Adrienne Brown is hot like fire.
– We need ongoing supported focus on police brutality and accountability, even as we develop our own peace zones. It’s no longer sufficient to get furious when a civilian is killed by police, and maintain that fury until the officers are acquitted or resign. For the past 10 years it has been nearly impossible to get sustained support for this kind of work from the foundation world, so as organizers we have to sustain this work in other more community-based ways. I definitely want to shout out The Gathering, who have picked up this unpopular issue as it relates to juvenile justice, with the commitment of Harry Belafonte – they are joining the Oakland community for actions next week. I have also heard that Uhuru will be hosting a meeting tomorrow evening to discuss accountability and healing. – we need to express our gratitude to groups like Community Justice Network for Youth (CJNY), who identified the gaping hole that exists in the non-profit and organizing community of Oakland in terms of police accountability work. CJNY stepped up in a major way for today’s nonviolent action, but they can’t maintain this effort on their own. Bay Area groups who focus their work on young people of color, this political moment needs you. – And I know I am biased by the perspective of working at The Ruckus Society, but we need to engage in the deep training and skill development around pulling off large scale strategic direct actions. There are ways to pull together mass actions in a short time period that gain media, build the power of our positions, and help the community to see and understand the situation and how they can get involved.

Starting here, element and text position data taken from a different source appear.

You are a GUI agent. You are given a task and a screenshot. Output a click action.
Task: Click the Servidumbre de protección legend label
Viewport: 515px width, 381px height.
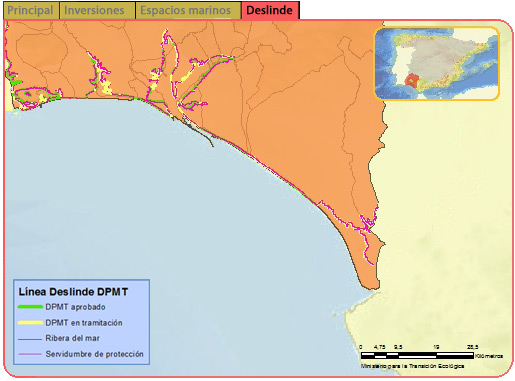(95, 354)
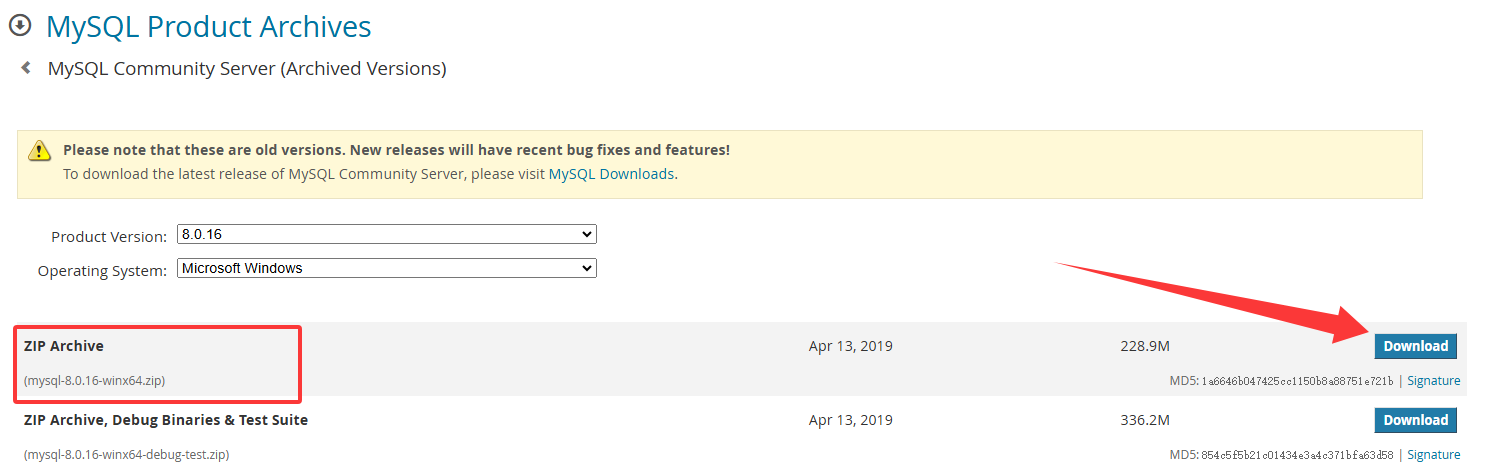Viewport: 1485px width, 476px height.
Task: Click the arrow of the Product Version combo box
Action: [587, 234]
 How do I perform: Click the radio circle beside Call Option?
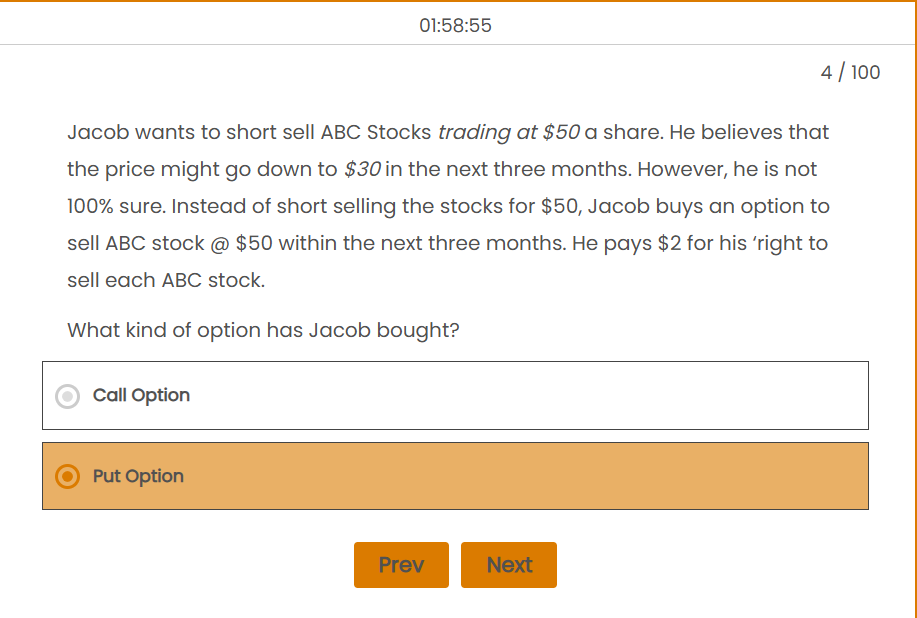click(x=66, y=395)
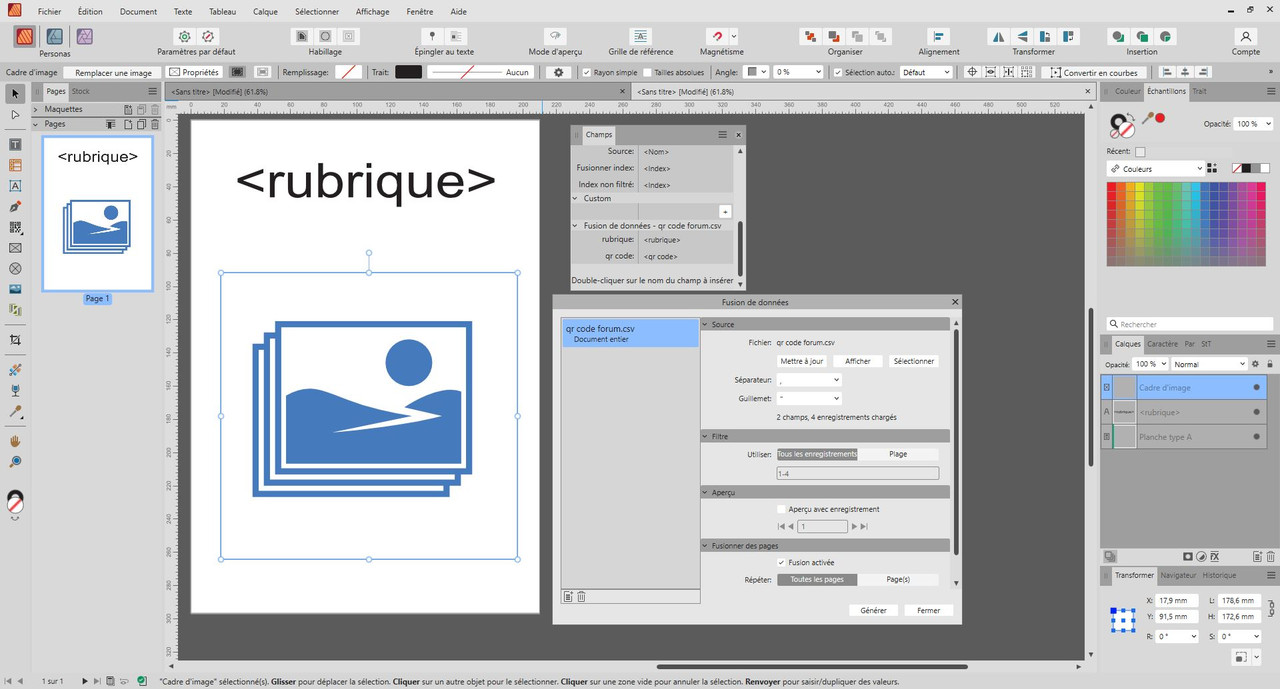Open the Magnétisme snapping icon

tap(715, 36)
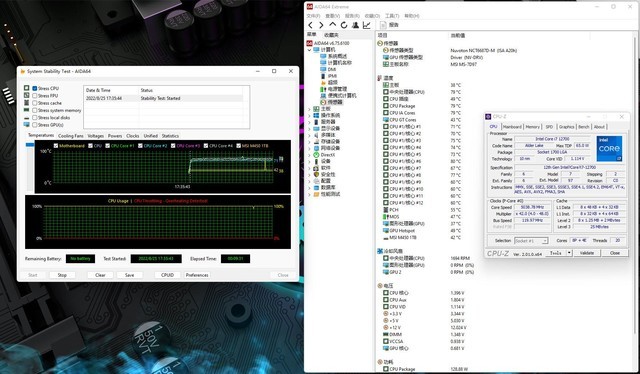Collapse the computer node in AIDA64 tree
Screen dimensions: 640x374
(309, 50)
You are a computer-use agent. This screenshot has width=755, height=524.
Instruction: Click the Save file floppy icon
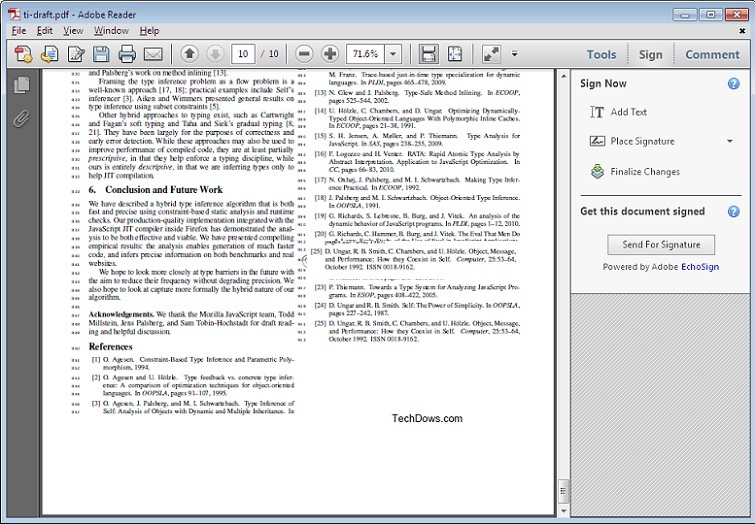(101, 54)
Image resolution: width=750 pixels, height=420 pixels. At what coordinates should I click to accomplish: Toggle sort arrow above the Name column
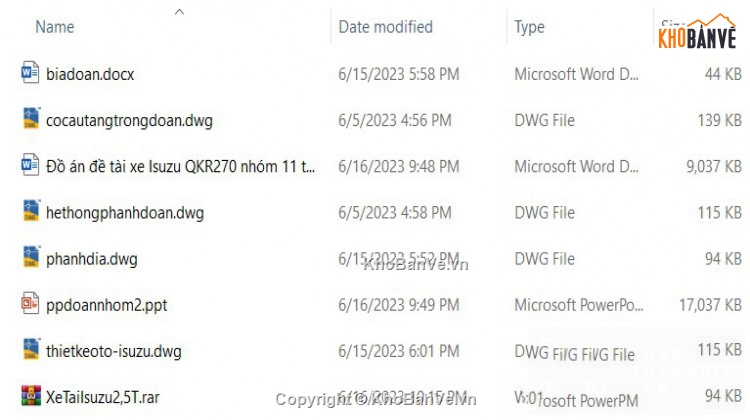[x=179, y=12]
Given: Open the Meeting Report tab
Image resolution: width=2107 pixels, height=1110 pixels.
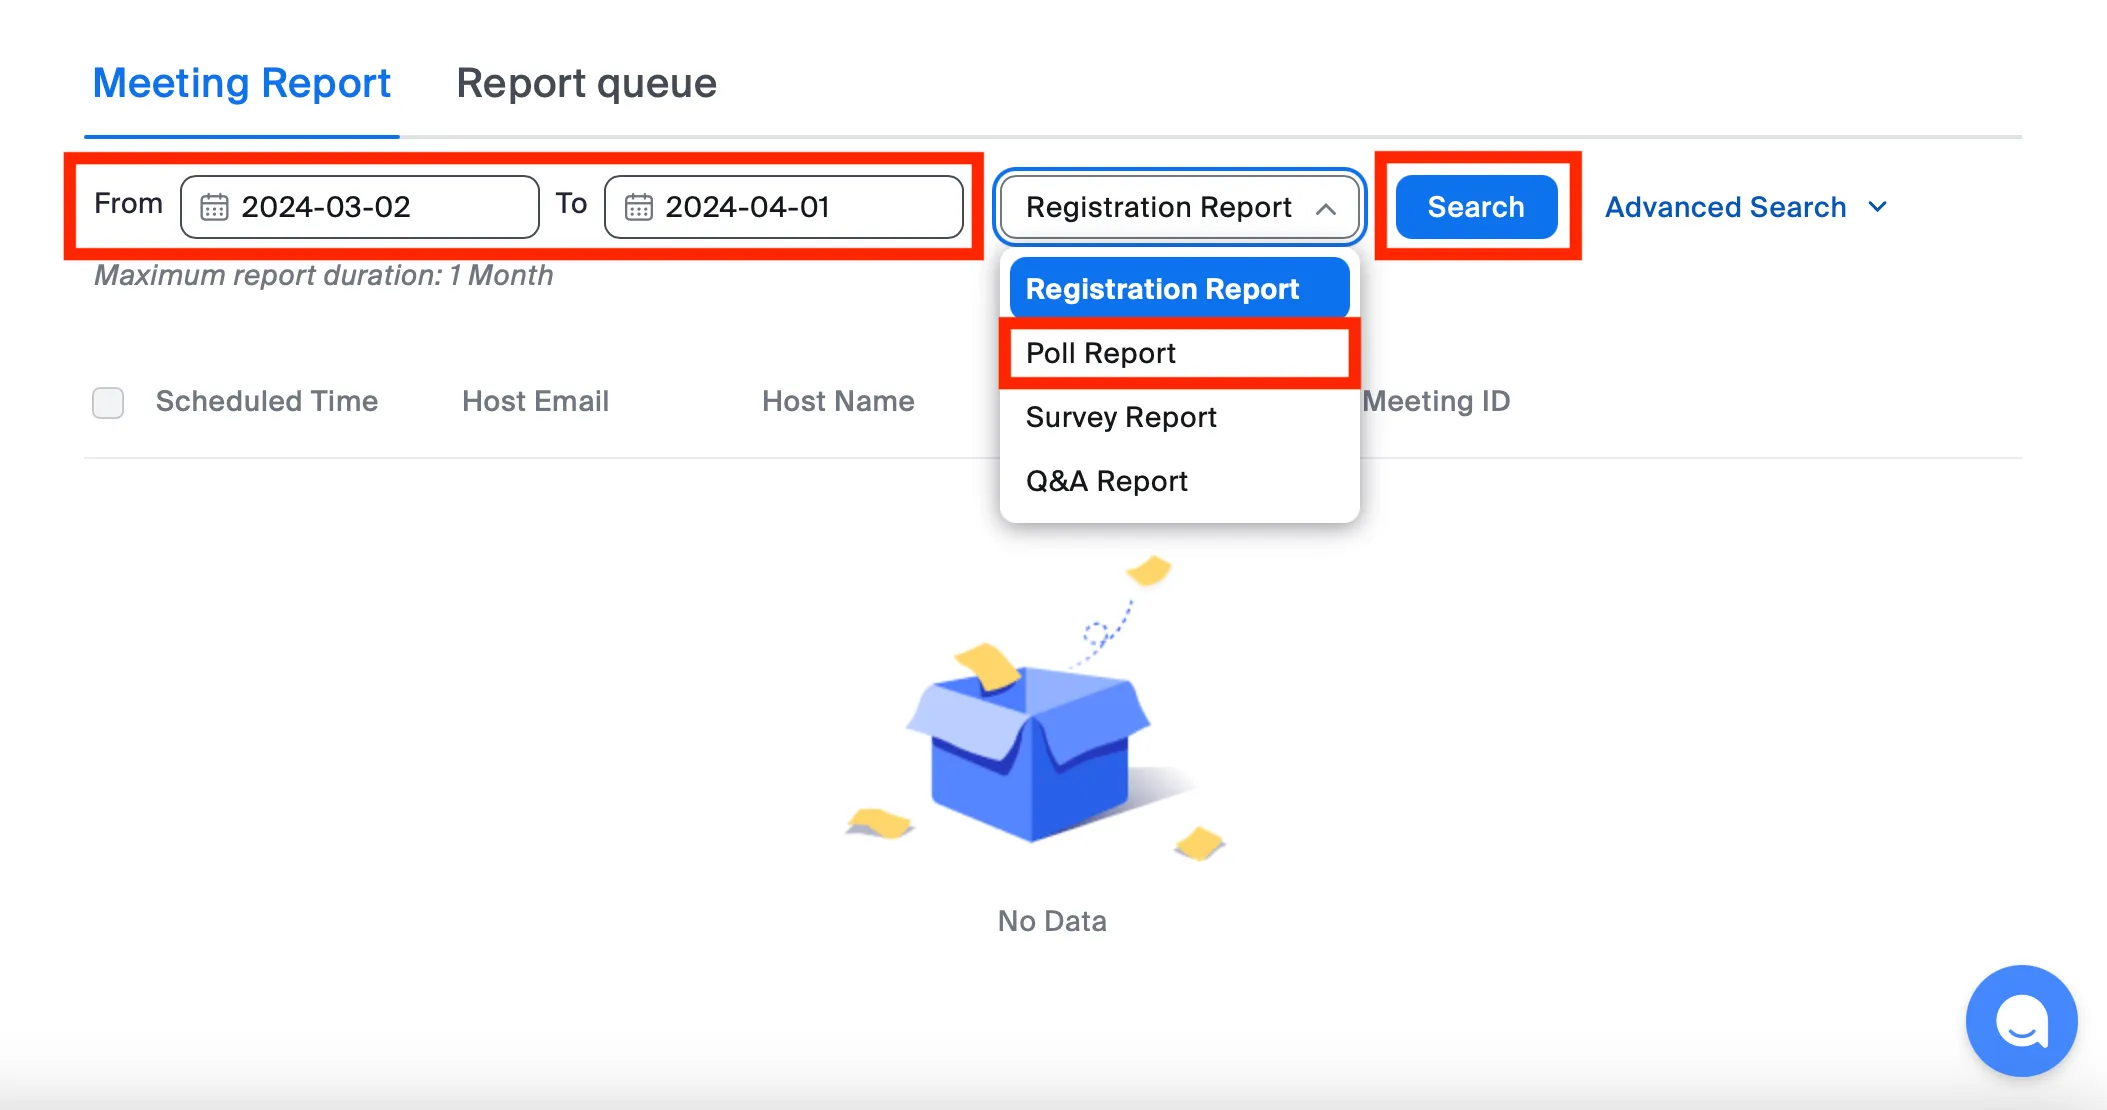Looking at the screenshot, I should pos(241,83).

More here. And here. Over at ta-nahesi's spot a group of folks have been questioning why black people don't rail against black on black crime as much as they do against police crime. Maybe a year and some months ago, the then-outgoing Philadelphia Chief of Police asked that the organization 100 Black Men begin to police Philly streets, after a particularly vicious crime streak that left dozens of black youth murdered. The men were not to be paid, not to be armed, and only trained moderately. Some men jumped at the chance–black anti-crime rallies are the norm in black neighborhoods. This was my response. In a nutshell why should we put our lives on the line to do a job we pay taxes for, a service that we implicitly sign the social contract for? I've got it–because in our case, the rights we have are not rights at all, but privileges that are given to us when we act right.
I'm not seeing too many open-air drug markets outside the barrio and the hood, and in these, more in the latter than the former. Progressive politics on this specific law and order issue are about as stupid and confused as most social conservative politics.
Neighborhoods ruled by young men are incompatible with the normative social order. So either they are restored to management by older, more responsible, and communitarian men, or, they are subject to colonial occupation by paramilitary police.
and low intensity warfare between competing black market entrepreneurs whose business rivalries and disputes can not be adjudicated in civil courts due to the prohibition.
“why should we put our lives on the line to do a job we pay taxes for, a service that we implicitly sign the social contract for?”
I could not agree with you more.
I'm going the other way on the issue. I applaud the Police Chief's initiative and imagination. Expecting the police to solve our problems sounds overly entitled. We can't expect to outsource our sense of civic responsibility. If the crime is this bad, we should encourage a partnership between the police, the schools, and the neighborhood instead of paying some MAN with a gun to solve the issue.
Craig,
You seem to assume that drug dealing is an aspiration rather than an expedient for young black men with few employment options. I've never seen any evidence that supports that assumption.
Don't let my use of the terminology “black market entrepreneurs” excite or confuse you Malik…,
I haven't qualified the activity as either operational or aspirational – the entertrainment industry on the other hand, has gone to great lengths to glamorize and romanticize it.
Question brother –
How can the Black community justify the outrage displayed over “Police shootings” but operate with such underwhelming concern about Black on Black homicides?
I accept the fact that a police man shooting a Black man is a more “qualitatively” significant shooting incident than if a thug with a gun does so in the act of robbery. The police will always have a higher standard to which they must be held to.
However, when we cross reference “quality” with “QUANTITY” of killings within our community and worse, the low “Homicide Closure rate” that allows some killers of Black people to walk away with impunity – this entire episode is shown to be a ruse.
I am NOT placing a point of obfuscation regarding the serious issue of the conflict between Blacks and the Police. But for some people to pretend that the contextual backdrop of violence and murder that takes place within our communities is nothing short of dishonest.
Being one who is asked to proved SOLUTIONS to accompany my frequent criticisms of the Black Political and Civil Rights Establishment – I am made to wonder if THEY with their antics in regards to amplifying the police conflict but effectively keeping the Black on Black violence muffled – want a SOLUTION or just are interested in practicing in the space of their forte.